Anchoring the line to the tree trunk or another tree is okay. No need to counter-balance bags. Unlike Yosemite bears, Florida bears have not figured out that if they swipe the rope food will fall from the sky.
The Less-Than Ideal Scenario
What do you do if you are in long leaf pine forest and there are no oaks around? The Florida State Forest Service actually created a brochure about bear bagging that contained an illustration like this one to the right. It looks great at first, until you try to figure out how to do it. Pines do not have low-lying branches or even stumps of branches, their bark is smooth and flaky, and their trucks are straight. Unless you are 14ft tall, this drawing is impossible.
The solution is to find shorter pines and use the two-tree hauling technique. This requires a lot more line. We recommend bringing 50ft.
1) Tie your line to a stump, log, or small tree. Regular fires in pine flatwoods leave forest floors empty, so this can be harder than expected.
2) Throw the other end of the line over a branch.
3) Attach your food bags to the line with a carabiner, so that the carabiner can slide freely along the line.
4) Throw the loose end of the line over a branch on a second tree.
5) Pull hard on the line until the food bags have risen at least ten feet, then tie it to another log or stump. Ideally, the bags will slide to the midpoint between the two trees, but most likely your two branches will not be at the exact same height and so the bags will rest closer to one tree. That's okay as long as the bags remain at least 4ft from the branches.

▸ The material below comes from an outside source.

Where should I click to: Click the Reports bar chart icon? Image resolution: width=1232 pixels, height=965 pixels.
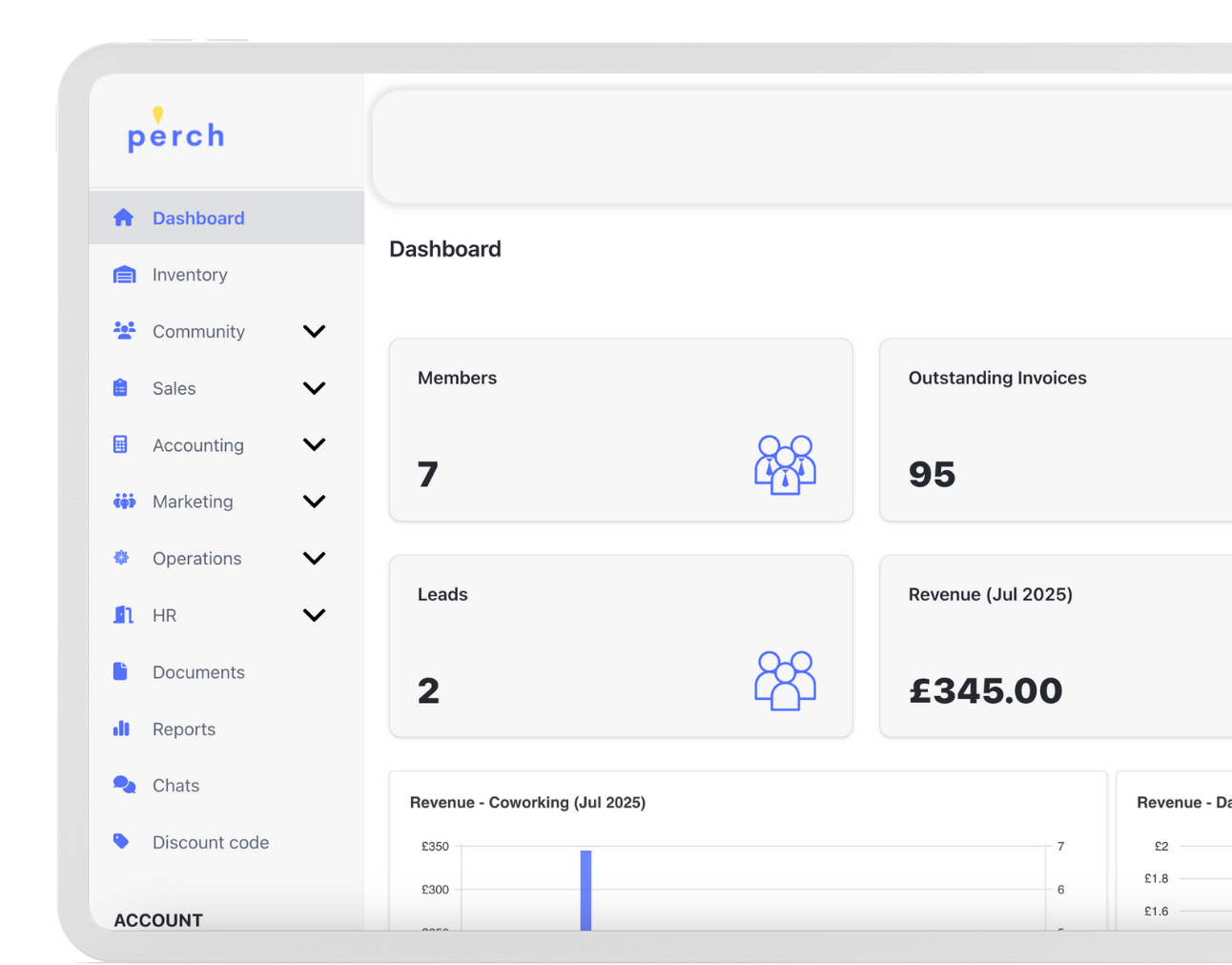121,729
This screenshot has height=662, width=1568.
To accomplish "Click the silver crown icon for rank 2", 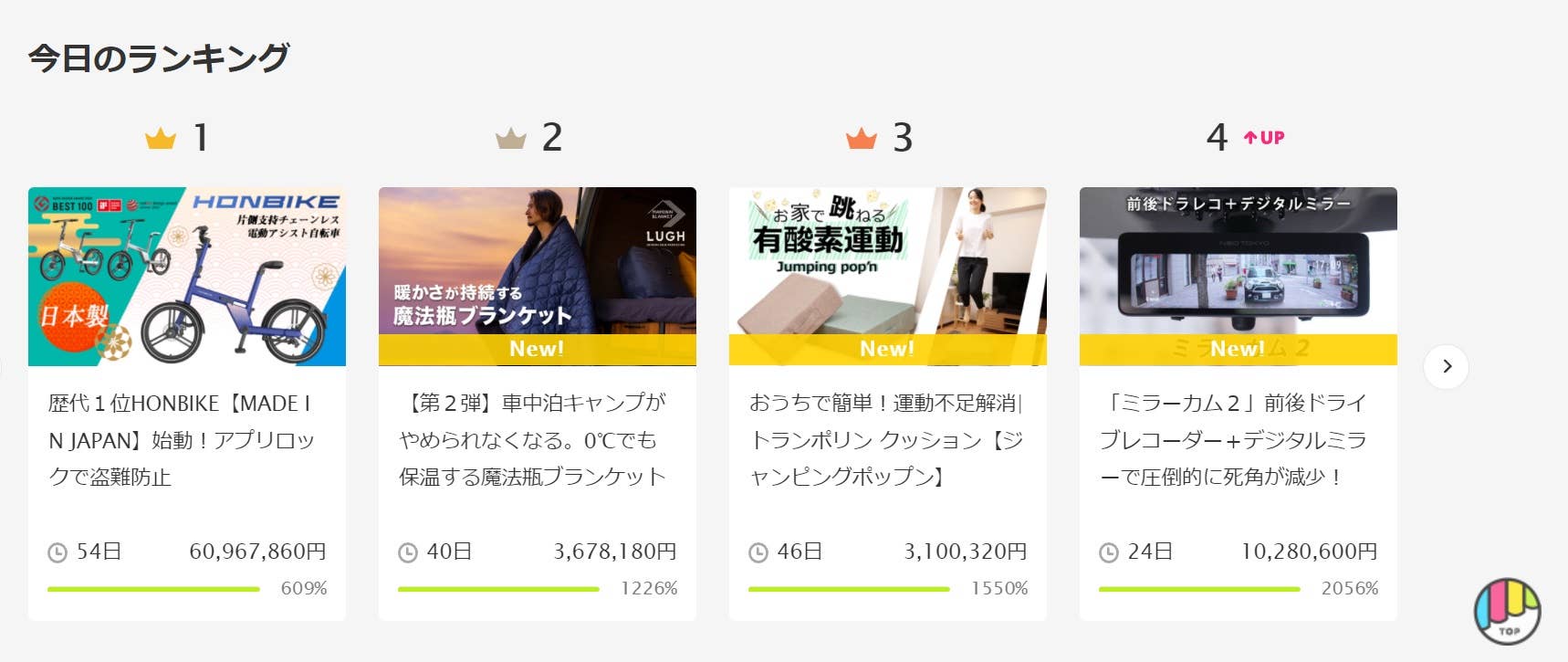I will pos(511,139).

The two-tree haul technique will work for you most of the time where environmental conditions do not allow large oaks: the Big Cypress Swamp, long leaf pine forests, and the scrub. However, during levy walks through the Everglades Agricultural Area and around Lake Okeechobee, there are no trees whatsoever. All around you is wide open farmland, sugarcane, or marsh. The best shade you can hope for is a single palm. During this stretch it is okay to sleep with your food. There are no bears on the levies.
To get your line over a branch, it needs to be tied to something heavy you can throw. Typical advice says to wrap the line around a rock. Sounds fine, except there aren't any rocks in Florida. Really. The peninsula's bedrock is soft limestone, which doesn't break off into chunks like harder rocks. You won't find a single rock on the ground.
Besides, getting a rock to stay tied to your line is so notoriously hard, outfitters sell "throwing rock pouches" so you can stuff a rock into a sack, but that's a waste of money and adds needless extra weight. We've even seen people suggest putting a rock in a sock, which would just ruin your socks.
This hilarious video from Backpacker Magazine shows everything that goes wrong when bear bagging.
Instead, tie your line around the neck of your water bottle. It's easy to get on and off. Bottles are indestructible, and when partially full can be thrown much farther than a rock.